PROBLEM DETAILS: Put the material below into a Markdown table with the columns Row and Line. Give each non-blank line its own row, number them in order, and leave out the pictures.

───── THE INPUT

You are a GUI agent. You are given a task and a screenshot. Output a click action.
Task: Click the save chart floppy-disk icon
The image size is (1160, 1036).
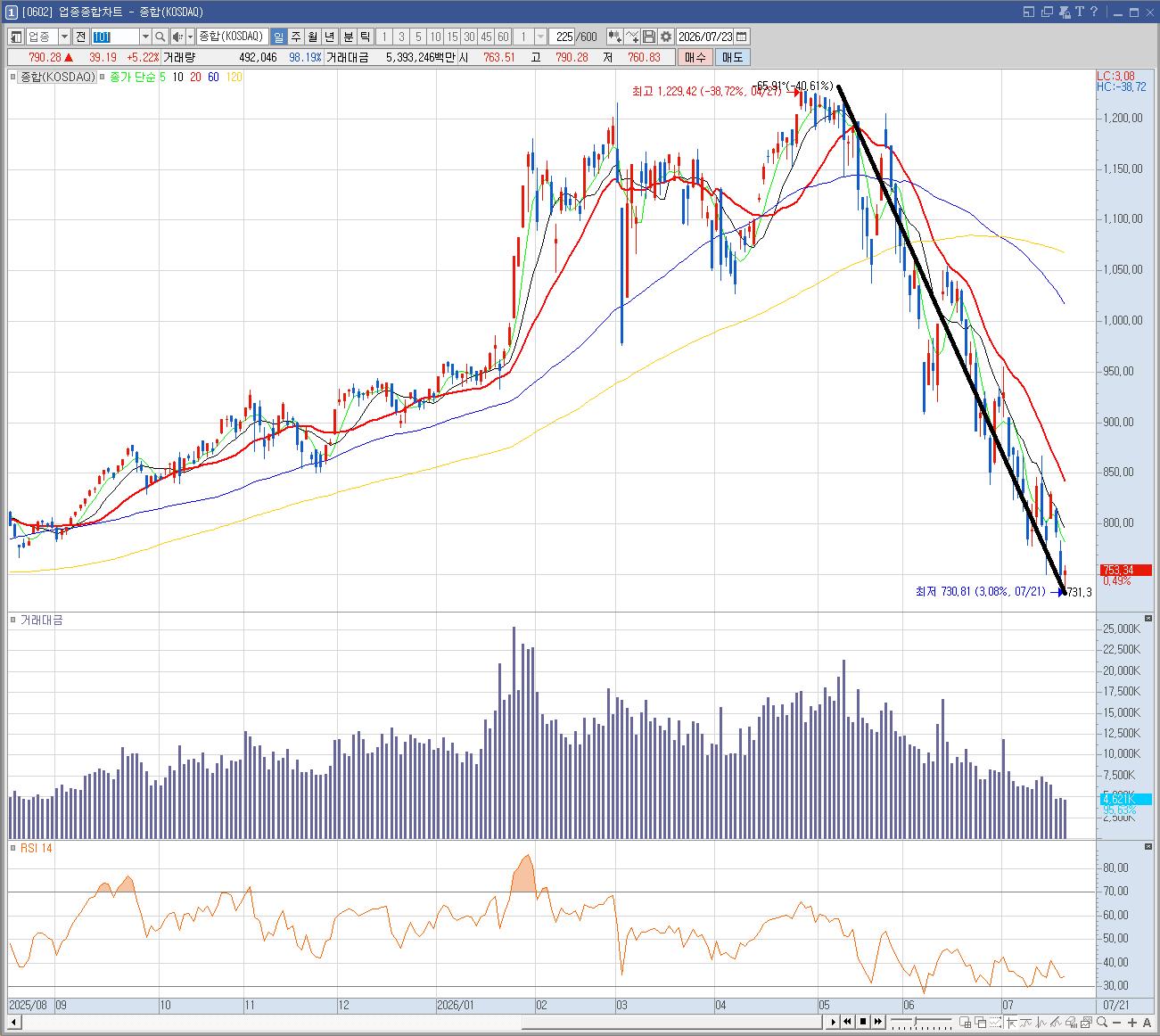coord(649,37)
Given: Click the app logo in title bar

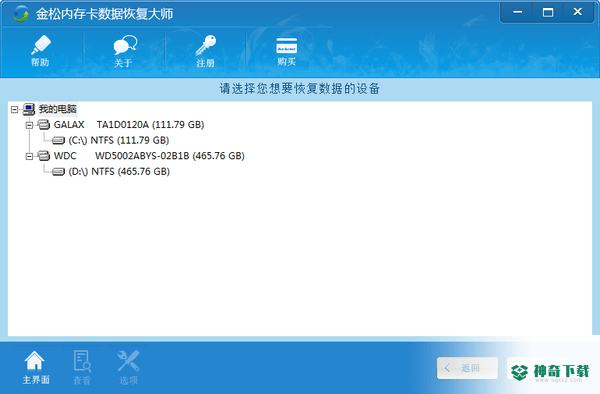Looking at the screenshot, I should click(x=21, y=14).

──────────

SOLUTION FOR THIS PROBLEM:
| Row | Line |
|---|---|
| 1 | You are a GUI agent. You are given a task and a screenshot. Output a click action. |
| 2 | Task: Click the save chart floppy-disk icon |
| 3 | The image size is (1160, 1036). |
| 4 | coord(649,37) |
| 5 | Given: Click the app logo in title bar |
| 6 | Looking at the screenshot, I should click(x=21, y=14). |